● **Requirement**:
From the line holding "Where should I" through the line holding "Tap the green budget progress ring" below, write out every line exactly; include both of those lines and drop the pictures.

● **Data records**:

::::

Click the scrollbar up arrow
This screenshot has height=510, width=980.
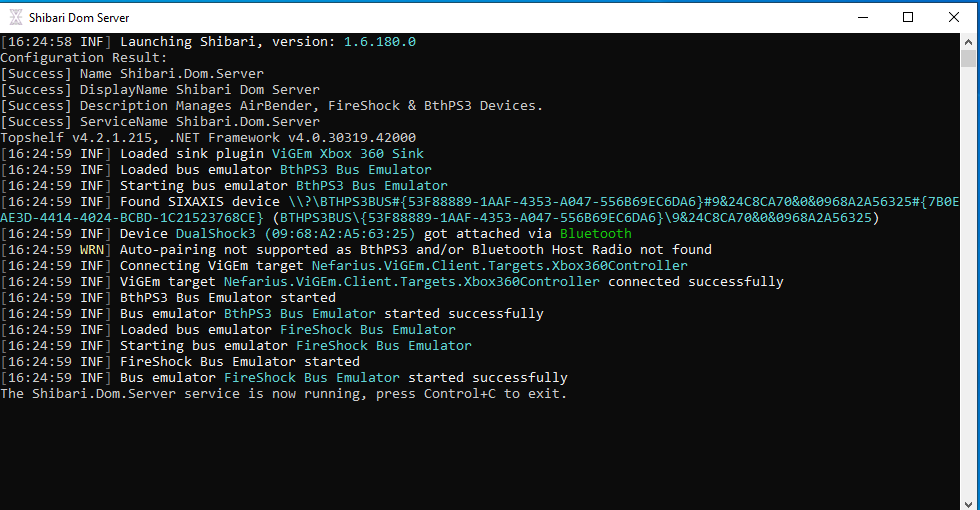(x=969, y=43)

::::

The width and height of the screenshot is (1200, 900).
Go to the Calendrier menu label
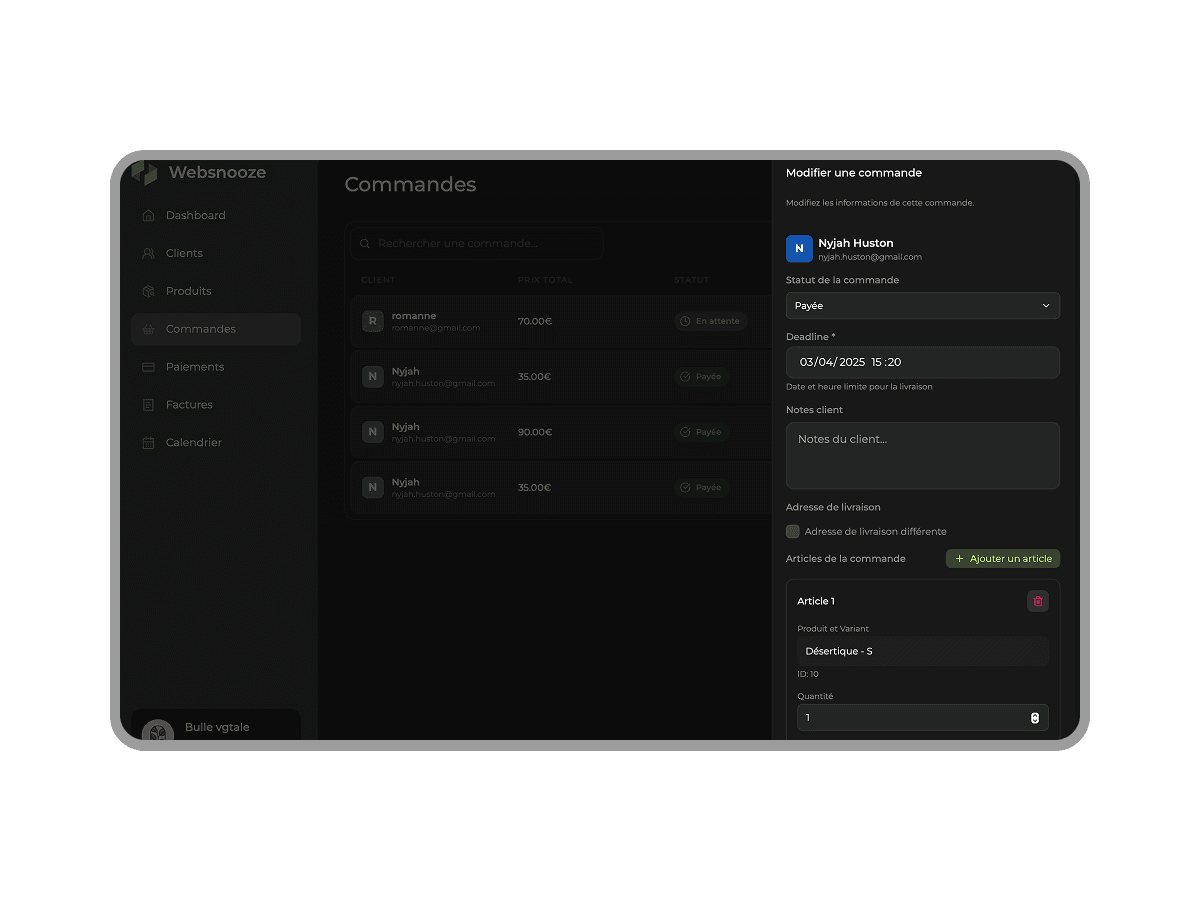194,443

::::

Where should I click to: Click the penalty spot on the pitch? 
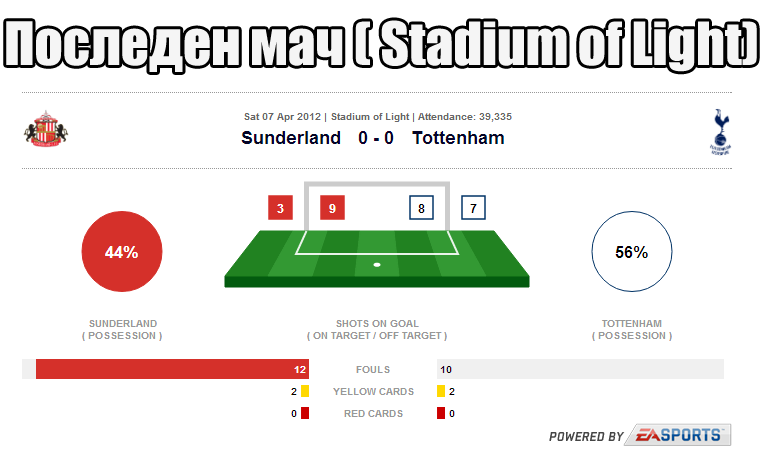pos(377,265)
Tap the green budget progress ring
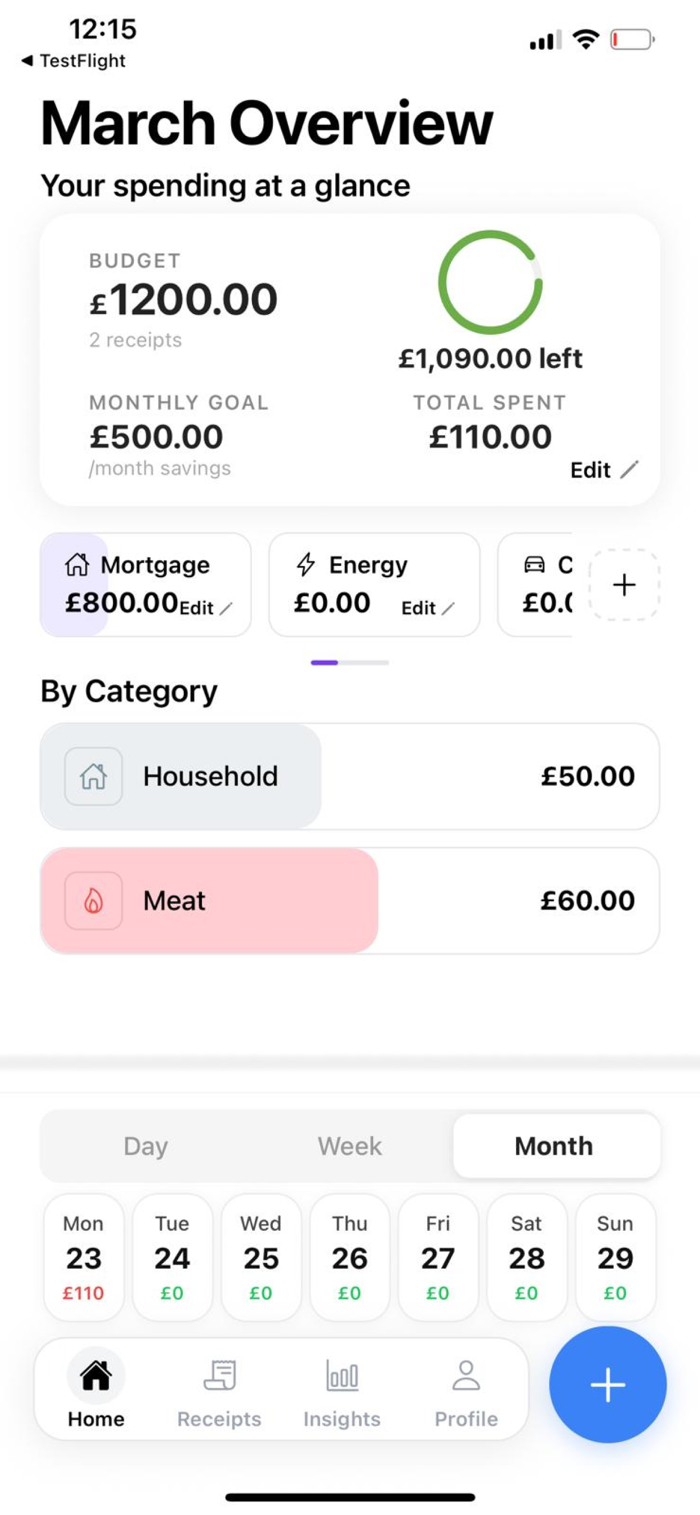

::::

● **Task answer**:
Where should I click to: Click the penalty spot on the pitch? 
pos(377,265)
Tap the green budget progress ring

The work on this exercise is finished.